Disadvantages: Highest disk overhand of all RAID types (100%) – inefficient; Typically the RAID function is done by system software, loading the CPU/Server and possibly degrading throughput at high activity levels. Hardware implementation is strongly recommended; May not support hot swap of failed disk when implemented in “software”

Level 2: Bit interleaving with Hamming
Data is striped across multiple disks at the BIT level. Dedicated drives are used for Hamming error correction. Hamming error correction is a forward error correction code capable of correcting any single bit error or detecting any double bit error within the code word.

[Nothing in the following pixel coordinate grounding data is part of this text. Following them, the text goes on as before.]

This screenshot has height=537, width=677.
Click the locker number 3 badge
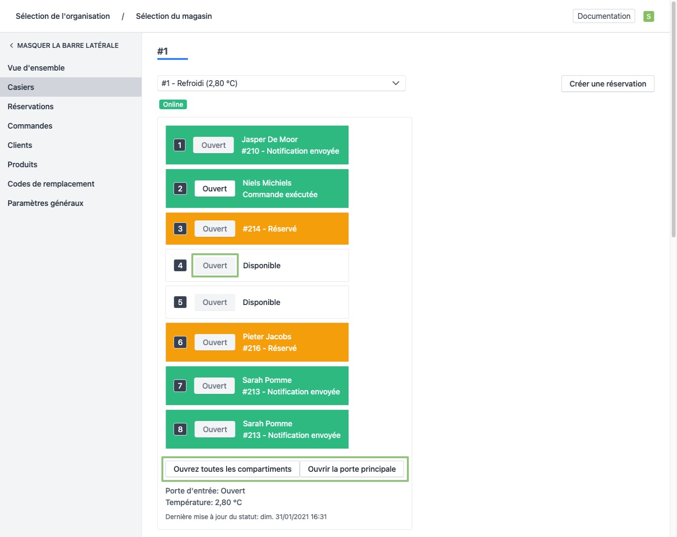pos(180,229)
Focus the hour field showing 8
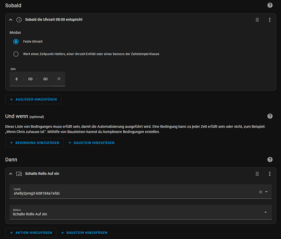 point(16,79)
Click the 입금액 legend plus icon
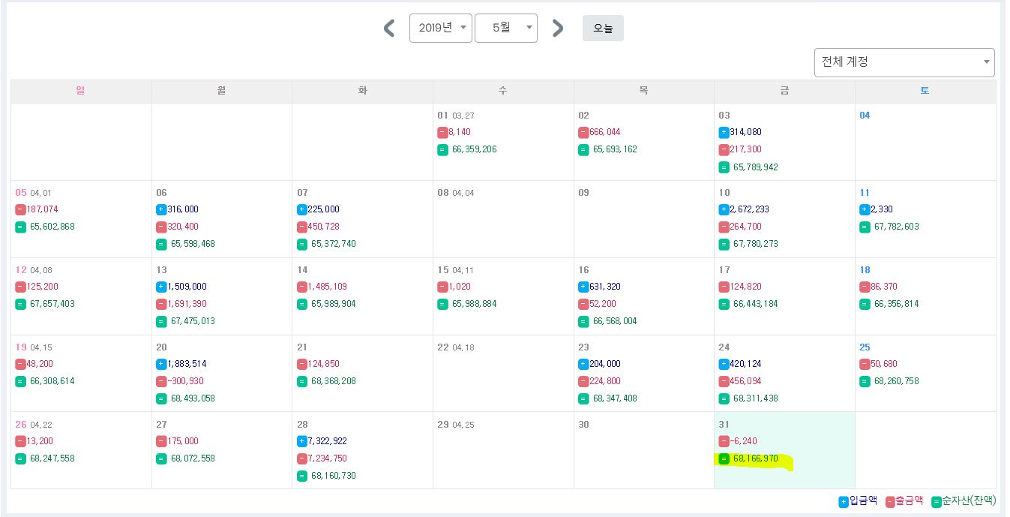The width and height of the screenshot is (1010, 517). pos(843,502)
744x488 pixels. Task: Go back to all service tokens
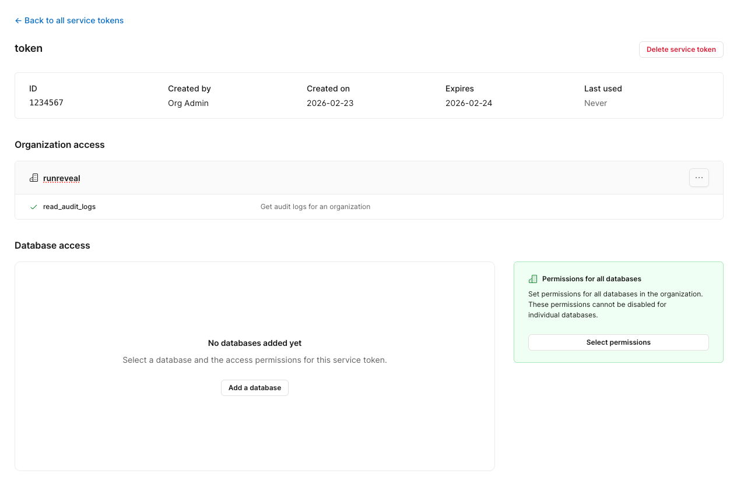(73, 20)
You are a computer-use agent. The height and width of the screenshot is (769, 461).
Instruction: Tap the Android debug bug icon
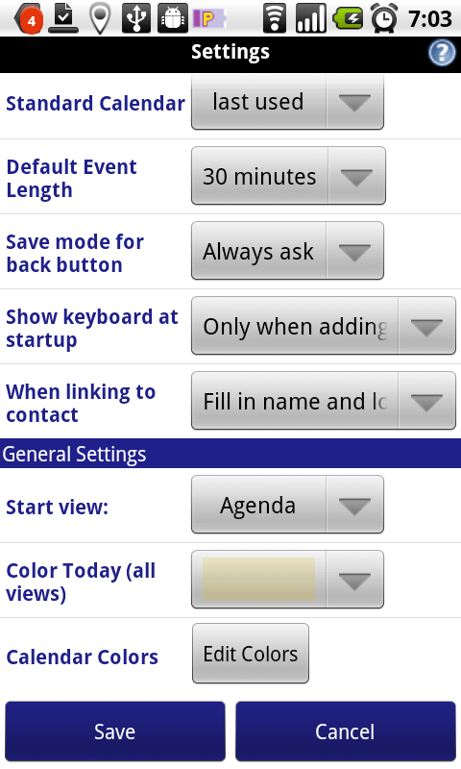[x=173, y=18]
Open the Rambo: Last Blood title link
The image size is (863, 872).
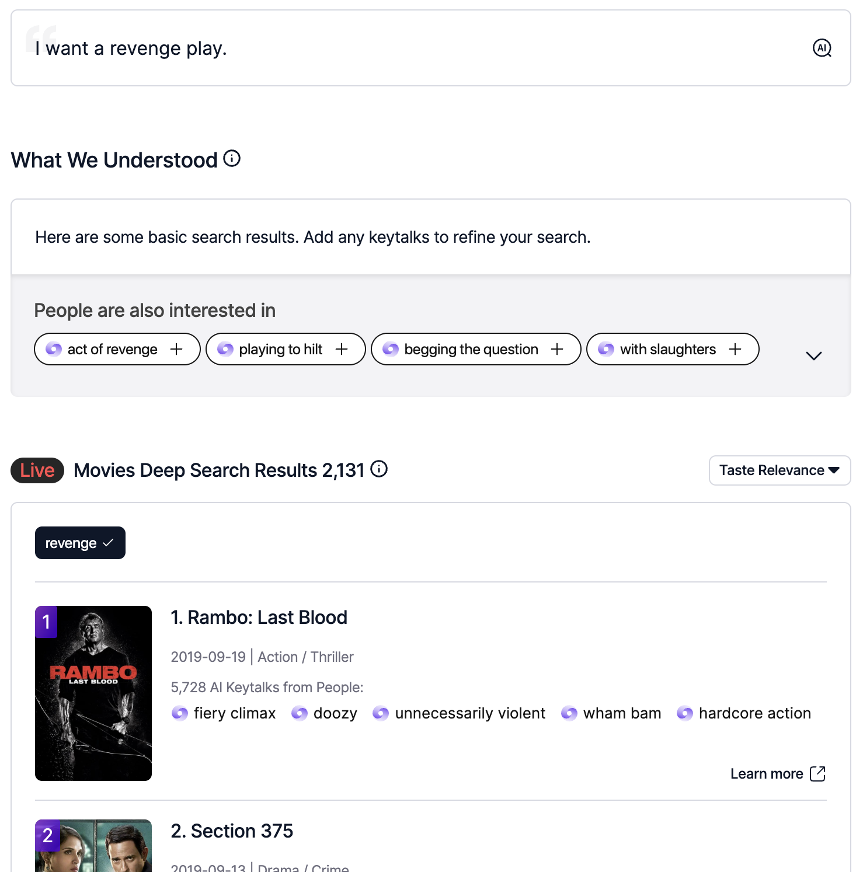click(259, 618)
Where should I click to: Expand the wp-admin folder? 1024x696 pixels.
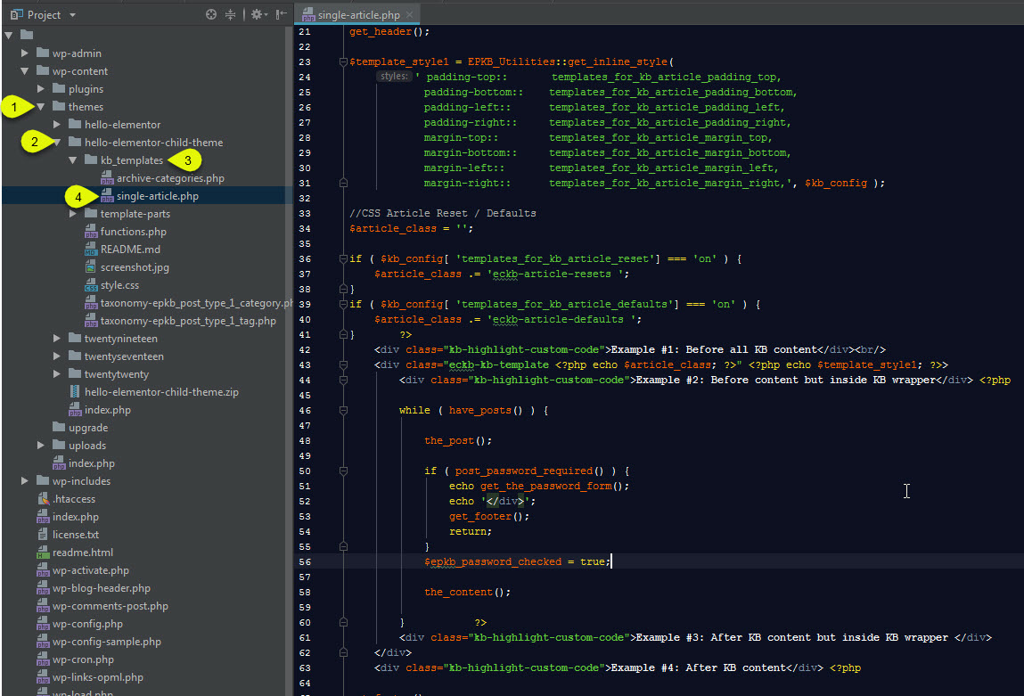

Disadvantages: Very high ratio of ECC disks to data disks with smaller word sizes – inefficient; Entry level cost very high – requires very high transfer rate requirement to justify; Transaction rate is equal to that of a single disk at best(with spindle synchronization); No commercial implementations exist/not commercially viable.

Level 3: Striping with parity
Data is striped across 2 or more disks and parity is written to a dedicated drive. Level 3 is typically implemented at the BYTE level.

Disadvantages: Transaction rate equal to that of a single disk drive at best (if spindles are synchronized); Controller design is fairly complex; Very difficult and resource intensive to do as a “software” RAID.

Level 4: Striping with parity
Data is striped across 2 or more disks and parity is written to a dedicated drive. Level 4 is typically implemented at the block (stripe size) level.

Disadvantages: Quite complex controller design; Worst Write transaction rate and Write aggregate transfer rate; Difficult and inefficient data rebuild in the event of disk failure; Block Read transfer rate equal to that of a single disk

Level 5: Striping with distributed parity
Data and parity is striped across 3 or more drives. Parity is distributed to each drive. Level 5 is the most widely used RAID for servers and other high-performance storage solutions. Any single drive can fail without data loss, ie. at least two drives must fail before any data is lost.

Disadvantages: Disk failure has a medium impact on throughput; Most complex controller design; Difficult to rebuild in the event of a disk failure (as compared to RAID level 1); Individual block data transfer rate same as single disk.

Level 6: Striping with dual distributed parity.
Essentially the same as level 5, but two sets of parity is calculated in order to improve data security.

Disadvantages: More complex controller design; Controller overhead to compute parity addresses is extremely high; Write performance can be brought on par with RAID Level 5 by using a custom ASIC for computing Reed – Solomon parity; Requires N +2 drives to implement because of dual parity scheme.

Level X+Y
It is possible to combine various RAID levels to optimise data security and/or performance. E.g. Level 0+1 and 1+0 as explained below.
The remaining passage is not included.